3rd September 1993

Brecqhou was put up for sale

Brecqhou is one of the smallest of the inhabited Channel Islands, and is separated from Sark by just an 80m wide sea passage called the Le Goulliot.

The lease of Brecqhou went on sale for £3.5m at the start of September 1993. It was bought by brothers David and Frederick Barclay for a reputed £2.25m. The Barclay brothers are owners of London’s Ritz and the Telegraph newspaper.

The changing face of Brecqhou

Brecqhou had previously been owned by Jersey resident Leonard Matchan, until his death in 1987, and the list of eligible purchasers was small. It could only be sold to a Briton who would swear alleigance to the Queen. The sale also had to be approved by the Seigneur of Sark.

The 80-acre island was home to a stone manor house when the Barclays took it over.

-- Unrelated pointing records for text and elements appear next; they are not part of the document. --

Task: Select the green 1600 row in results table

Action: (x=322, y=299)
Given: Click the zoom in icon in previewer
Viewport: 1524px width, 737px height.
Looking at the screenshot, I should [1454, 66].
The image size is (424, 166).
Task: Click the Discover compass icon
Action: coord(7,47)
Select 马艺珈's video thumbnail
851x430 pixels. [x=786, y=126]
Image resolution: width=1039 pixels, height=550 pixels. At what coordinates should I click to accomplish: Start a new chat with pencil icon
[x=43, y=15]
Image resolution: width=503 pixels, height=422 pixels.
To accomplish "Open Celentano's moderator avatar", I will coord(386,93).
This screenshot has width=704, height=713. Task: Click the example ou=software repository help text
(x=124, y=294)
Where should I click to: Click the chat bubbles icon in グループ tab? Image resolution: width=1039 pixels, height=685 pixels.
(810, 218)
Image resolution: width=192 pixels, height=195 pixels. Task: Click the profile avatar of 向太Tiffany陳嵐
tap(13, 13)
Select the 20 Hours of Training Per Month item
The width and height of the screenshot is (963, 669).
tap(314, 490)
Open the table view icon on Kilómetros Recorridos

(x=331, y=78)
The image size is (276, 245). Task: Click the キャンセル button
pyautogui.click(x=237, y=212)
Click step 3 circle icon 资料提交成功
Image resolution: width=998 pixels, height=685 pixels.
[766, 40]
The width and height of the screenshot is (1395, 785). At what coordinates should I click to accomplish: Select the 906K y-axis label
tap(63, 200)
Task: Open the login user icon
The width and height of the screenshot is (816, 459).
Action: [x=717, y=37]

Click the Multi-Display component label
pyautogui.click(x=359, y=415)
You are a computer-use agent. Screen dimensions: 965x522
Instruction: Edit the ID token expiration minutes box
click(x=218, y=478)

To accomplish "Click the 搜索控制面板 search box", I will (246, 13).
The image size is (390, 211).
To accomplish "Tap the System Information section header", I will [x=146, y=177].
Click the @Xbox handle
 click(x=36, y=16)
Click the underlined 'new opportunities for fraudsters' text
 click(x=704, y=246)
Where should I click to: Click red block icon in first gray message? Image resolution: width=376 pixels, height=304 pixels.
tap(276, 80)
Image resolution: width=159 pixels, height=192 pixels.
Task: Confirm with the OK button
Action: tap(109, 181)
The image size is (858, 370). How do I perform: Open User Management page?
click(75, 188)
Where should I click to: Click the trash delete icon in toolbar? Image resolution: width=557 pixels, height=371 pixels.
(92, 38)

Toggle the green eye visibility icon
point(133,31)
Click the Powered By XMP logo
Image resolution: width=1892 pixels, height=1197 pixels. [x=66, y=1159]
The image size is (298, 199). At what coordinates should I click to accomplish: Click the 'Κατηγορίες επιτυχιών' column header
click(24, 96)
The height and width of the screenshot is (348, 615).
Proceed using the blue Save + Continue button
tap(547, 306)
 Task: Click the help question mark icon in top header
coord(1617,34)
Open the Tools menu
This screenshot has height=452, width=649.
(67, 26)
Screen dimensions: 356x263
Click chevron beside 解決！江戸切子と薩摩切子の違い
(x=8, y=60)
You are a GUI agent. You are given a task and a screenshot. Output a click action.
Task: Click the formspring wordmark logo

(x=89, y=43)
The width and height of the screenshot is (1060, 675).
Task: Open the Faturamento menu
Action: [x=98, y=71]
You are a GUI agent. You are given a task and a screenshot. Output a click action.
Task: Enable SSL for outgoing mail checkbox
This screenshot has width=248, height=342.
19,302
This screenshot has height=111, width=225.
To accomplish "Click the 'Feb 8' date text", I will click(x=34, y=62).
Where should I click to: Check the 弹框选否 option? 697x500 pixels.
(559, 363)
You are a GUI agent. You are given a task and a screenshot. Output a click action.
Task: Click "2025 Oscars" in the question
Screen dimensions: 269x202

They demolished this to make space for a new home called Fort Brecqhou, which was developed under the name Project 95.

Great secrecy surrounded the construction of the new building: more than 100 contractors worked on it, many living on site, but all had been asked to sign a secrecy agreement before work started. It was built using white granite, shipped from Spain.

Once the gardens were finished, the brothers opened the castle to visitors. However, certain conditions were placed on those who wanted to come across. They would have to be staying in a Barclay-owned hotel on Sark, have passed a security screening and not take any pictures while on the island.

There has been some dispute over who legally rules Brecqhou. The Barclays have claimed that Brecqhou was never part of the fief of Sark. However, a background briefing document from the British Government (PDF) states that “The island of Brecqhou is part of Sark”.